◆ **Exercices**
**A)** Recopiez tel quel le passage de l'extrait sur les vieux amis, de « Les vieux amis » à « une bonne bouteille). ».
**B)** Dans l'extrait sur les vieux amis, à quoi ceux-ci sont-ils comparés dans la première phrase ?

◆ **Extrait**
Les vieux amis sont comme de vieux meubles auxquels on tient, parcourus de ridules dans leur chair, de petits trous dans leur peau qui a vécu. Ils ont une âme proche de la vôtre, une âme qui amuse ou qui console selon les événements.

Ils sont fidèles. Ils se connaissent par cœur. Leurs secrets se lisent en un regard, s’échappent dans un silence, dans une phrase qui s’arrête en plein milieu ou se termine par un soupir, discrètement, sans trop en dire.

Ils sont complices depuis les aurores, on ne sait même plus quand leur amitié a commencé. Ils ont en commun de lointains souvenirs, connaissent des blagues qui ne font rire qu’eux. Ils portent le même parfum d’enfance, s’étonnent de leurs ressemblances, s’extasient devant les mêmes paysages, fusionnent ensemble devant un coucher de soleil (ou devant une bonne bouteille).

◆ **Données fournies**
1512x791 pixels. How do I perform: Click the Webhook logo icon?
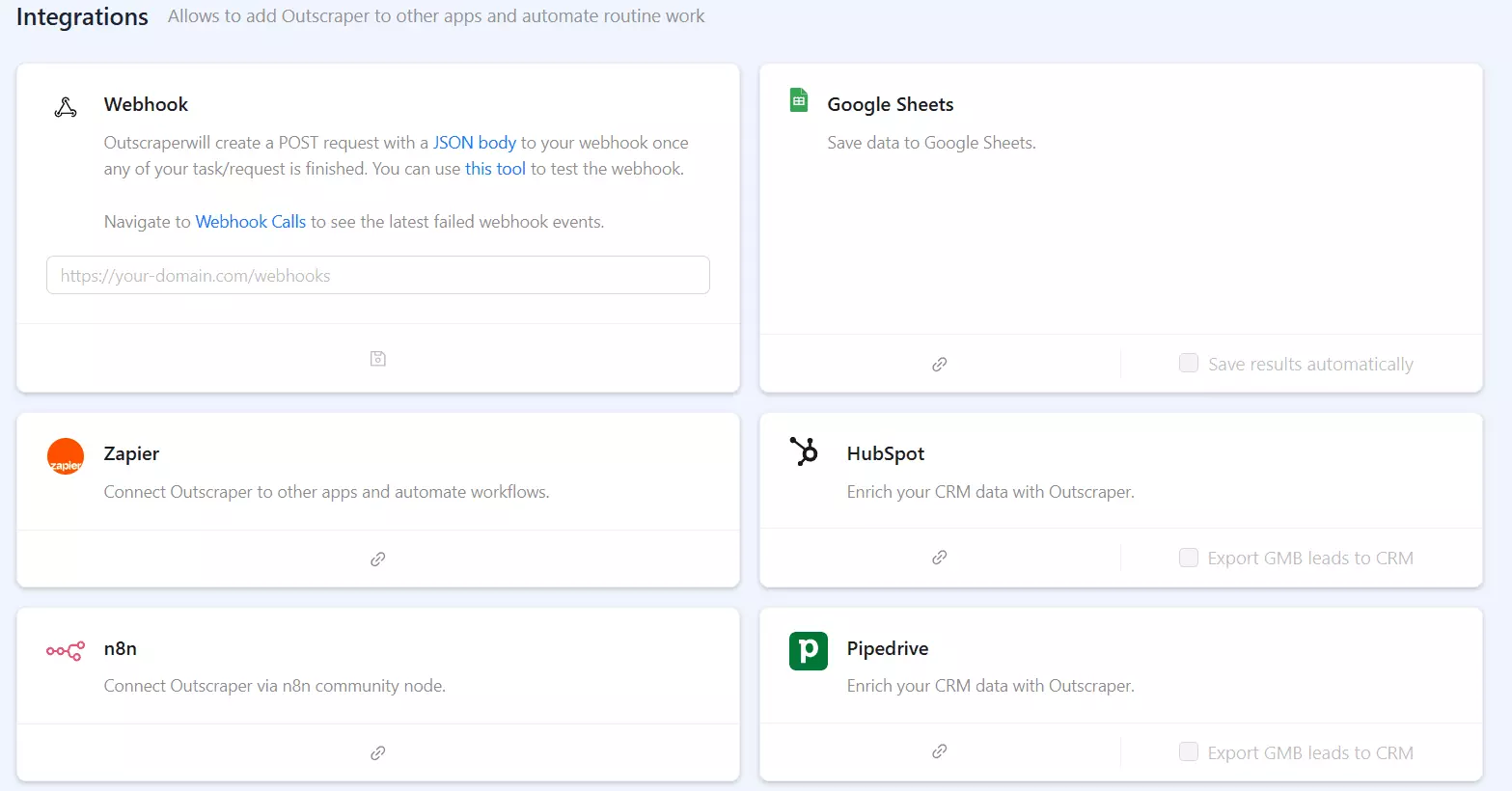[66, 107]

--

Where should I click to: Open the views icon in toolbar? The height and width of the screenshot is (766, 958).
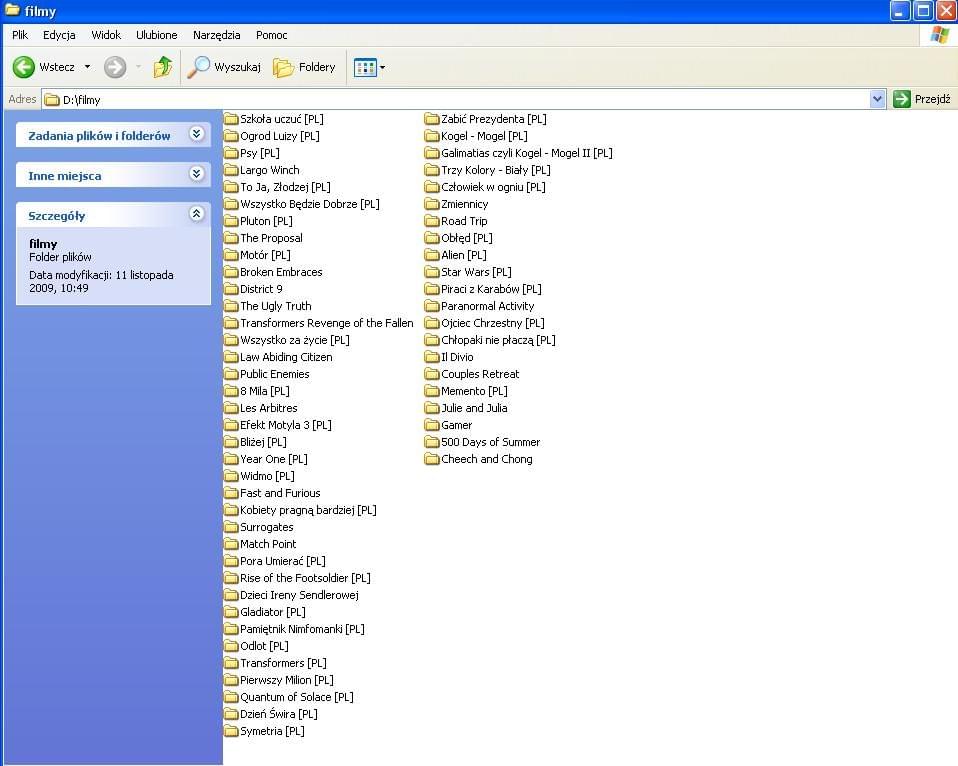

◆ **Réponses**
**A)**
Les vieux amis sont comme de vieux meubles auxquels on tient, parcourus de ridules dans leur chair, de petits trous dans leur peau qui a vécu. Ils ont une âme proche de la vôtre, une âme qui amuse ou qui console selon les événements.

Ils sont fidèles. Ils se connaissent par cœur. Leurs secrets se lisent en un regard, s’échappent dans un silence, dans une phrase qui s’arrête en plein milieu ou se termine par un soupir, discrètement, sans trop en dire.

Ils sont complices depuis les aurores, on ne sait même plus quand leur amitié a commencé. Ils ont en commun de lointains souvenirs, connaissent des blagues qui ne font rire qu’eux. Ils portent le même parfum d’enfance, s’étonnent de leurs ressemblances, s’extasient devant les mêmes paysages, fusionnent ensemble devant un coucher de soleil (ou devant une bonne bouteille).

**B)** À de vieux meubles auxquels on tient.